Provided data:
--- START ---

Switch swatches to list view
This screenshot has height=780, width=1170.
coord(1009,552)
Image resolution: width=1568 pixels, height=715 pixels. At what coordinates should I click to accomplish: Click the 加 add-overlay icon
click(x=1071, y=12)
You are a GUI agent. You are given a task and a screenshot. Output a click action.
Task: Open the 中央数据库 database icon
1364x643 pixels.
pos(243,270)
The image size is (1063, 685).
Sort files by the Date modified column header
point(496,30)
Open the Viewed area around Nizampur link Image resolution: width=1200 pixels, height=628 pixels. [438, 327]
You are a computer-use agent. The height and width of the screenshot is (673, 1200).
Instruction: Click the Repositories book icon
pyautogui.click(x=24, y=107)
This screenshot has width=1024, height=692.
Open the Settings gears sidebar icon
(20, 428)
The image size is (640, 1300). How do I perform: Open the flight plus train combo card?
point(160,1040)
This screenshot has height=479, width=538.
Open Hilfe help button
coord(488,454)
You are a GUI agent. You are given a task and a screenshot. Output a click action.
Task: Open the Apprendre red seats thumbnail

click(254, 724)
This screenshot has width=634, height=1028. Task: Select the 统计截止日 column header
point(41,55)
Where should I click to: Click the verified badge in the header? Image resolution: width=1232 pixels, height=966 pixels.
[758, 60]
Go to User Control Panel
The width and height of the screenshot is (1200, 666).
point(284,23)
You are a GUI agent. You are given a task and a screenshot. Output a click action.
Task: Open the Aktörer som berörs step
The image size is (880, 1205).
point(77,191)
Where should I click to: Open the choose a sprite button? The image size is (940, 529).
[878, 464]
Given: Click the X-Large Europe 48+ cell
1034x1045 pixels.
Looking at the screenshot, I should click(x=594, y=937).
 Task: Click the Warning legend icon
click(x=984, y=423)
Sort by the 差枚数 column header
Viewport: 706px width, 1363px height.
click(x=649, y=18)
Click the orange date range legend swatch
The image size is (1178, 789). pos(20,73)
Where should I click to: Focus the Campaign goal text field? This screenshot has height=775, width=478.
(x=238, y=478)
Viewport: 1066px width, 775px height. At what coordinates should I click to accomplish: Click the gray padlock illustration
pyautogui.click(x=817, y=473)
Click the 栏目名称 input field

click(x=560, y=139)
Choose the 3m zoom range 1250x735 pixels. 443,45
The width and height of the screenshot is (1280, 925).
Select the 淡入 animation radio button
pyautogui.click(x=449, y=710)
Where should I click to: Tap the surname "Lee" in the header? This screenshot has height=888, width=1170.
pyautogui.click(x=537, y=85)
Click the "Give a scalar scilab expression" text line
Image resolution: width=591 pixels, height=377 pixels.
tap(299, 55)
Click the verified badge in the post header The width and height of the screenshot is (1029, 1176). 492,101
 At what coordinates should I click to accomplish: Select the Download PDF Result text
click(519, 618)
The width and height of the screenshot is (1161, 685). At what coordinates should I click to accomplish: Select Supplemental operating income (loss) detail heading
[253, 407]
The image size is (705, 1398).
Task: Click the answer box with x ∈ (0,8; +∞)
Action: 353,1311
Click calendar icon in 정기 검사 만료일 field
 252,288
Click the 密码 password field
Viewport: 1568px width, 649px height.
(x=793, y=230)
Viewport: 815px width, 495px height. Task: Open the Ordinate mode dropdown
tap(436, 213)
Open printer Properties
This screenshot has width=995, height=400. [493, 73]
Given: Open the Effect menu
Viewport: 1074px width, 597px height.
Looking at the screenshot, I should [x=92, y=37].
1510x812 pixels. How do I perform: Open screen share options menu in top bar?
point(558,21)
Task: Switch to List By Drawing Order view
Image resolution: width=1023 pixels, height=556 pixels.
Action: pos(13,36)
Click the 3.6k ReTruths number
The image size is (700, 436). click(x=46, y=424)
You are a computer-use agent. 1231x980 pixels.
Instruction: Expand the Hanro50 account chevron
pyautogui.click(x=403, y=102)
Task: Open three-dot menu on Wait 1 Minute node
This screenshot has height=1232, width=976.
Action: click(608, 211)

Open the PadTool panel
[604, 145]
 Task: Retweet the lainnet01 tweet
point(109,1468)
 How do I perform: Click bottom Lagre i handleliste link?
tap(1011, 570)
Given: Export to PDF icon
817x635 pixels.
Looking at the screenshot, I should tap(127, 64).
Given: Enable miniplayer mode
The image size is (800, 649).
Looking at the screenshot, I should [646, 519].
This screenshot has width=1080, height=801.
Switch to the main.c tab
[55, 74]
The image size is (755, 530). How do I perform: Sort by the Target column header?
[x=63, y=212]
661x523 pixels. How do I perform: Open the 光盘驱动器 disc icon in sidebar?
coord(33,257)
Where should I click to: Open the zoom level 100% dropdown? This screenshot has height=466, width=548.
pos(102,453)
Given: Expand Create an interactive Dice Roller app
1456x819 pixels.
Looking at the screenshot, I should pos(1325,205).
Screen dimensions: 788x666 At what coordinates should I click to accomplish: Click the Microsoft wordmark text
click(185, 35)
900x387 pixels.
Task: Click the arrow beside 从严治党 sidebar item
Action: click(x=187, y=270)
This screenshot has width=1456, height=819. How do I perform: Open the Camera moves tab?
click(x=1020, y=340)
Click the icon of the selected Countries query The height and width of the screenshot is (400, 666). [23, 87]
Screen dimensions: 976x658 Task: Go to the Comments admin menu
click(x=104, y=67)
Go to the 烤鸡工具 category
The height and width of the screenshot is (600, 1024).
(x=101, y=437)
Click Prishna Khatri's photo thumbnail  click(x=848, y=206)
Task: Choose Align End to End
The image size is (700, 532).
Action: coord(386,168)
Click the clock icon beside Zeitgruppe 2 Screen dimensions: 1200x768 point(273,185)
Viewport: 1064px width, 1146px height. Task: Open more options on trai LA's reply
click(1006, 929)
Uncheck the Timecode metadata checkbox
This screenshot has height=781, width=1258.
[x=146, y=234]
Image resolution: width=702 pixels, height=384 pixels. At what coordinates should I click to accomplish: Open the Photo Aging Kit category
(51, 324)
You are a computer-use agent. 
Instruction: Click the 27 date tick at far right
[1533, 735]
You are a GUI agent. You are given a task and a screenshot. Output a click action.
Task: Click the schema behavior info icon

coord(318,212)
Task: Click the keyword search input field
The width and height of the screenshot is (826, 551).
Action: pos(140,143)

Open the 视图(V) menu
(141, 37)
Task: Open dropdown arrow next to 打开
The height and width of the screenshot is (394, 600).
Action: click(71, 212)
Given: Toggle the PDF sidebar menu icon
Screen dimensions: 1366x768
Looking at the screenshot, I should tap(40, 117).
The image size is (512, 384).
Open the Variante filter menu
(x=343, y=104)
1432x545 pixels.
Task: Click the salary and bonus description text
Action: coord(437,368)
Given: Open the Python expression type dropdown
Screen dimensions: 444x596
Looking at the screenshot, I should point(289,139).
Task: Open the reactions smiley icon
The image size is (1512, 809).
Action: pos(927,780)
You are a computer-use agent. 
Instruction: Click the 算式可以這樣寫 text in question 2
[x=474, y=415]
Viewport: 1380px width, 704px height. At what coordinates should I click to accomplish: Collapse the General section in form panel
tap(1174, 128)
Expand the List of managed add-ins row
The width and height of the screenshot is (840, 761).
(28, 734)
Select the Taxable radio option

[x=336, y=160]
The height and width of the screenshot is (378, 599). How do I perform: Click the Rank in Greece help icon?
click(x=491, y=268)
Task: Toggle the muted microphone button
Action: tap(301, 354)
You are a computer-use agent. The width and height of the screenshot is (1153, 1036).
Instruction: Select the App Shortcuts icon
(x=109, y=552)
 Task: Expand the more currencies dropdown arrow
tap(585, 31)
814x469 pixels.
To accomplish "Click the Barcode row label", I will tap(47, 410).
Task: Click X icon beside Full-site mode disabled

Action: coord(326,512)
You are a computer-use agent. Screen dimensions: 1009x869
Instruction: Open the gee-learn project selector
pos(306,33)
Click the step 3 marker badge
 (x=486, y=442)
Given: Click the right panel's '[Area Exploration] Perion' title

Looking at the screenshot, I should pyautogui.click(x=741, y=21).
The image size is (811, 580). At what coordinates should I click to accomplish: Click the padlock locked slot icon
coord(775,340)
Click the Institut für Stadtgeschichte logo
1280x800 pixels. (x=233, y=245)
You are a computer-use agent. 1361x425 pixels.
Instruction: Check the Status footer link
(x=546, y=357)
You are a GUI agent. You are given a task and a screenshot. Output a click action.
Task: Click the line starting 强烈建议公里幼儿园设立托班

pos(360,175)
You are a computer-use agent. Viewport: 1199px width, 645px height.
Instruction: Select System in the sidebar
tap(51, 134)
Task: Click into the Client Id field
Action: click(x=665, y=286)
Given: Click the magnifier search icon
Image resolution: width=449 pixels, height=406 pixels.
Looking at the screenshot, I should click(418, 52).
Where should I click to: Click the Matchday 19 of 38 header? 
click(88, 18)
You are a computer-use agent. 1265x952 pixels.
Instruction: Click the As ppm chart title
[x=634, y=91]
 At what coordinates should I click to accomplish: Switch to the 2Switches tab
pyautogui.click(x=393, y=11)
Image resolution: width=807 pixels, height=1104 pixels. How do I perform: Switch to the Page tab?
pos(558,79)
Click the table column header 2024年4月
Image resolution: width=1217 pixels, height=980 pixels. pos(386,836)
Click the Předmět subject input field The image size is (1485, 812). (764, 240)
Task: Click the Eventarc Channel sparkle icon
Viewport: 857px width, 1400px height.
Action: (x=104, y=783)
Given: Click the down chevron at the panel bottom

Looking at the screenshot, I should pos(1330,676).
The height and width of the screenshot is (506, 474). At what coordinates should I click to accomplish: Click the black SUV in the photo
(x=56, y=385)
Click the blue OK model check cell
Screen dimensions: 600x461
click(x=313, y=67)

--- END ---

Scan the entries above. Copy each line that has the string "expression".

Answer to this problem:
Click the "Give a scalar scilab expression" text line
Given: Open the Python expression type dropdown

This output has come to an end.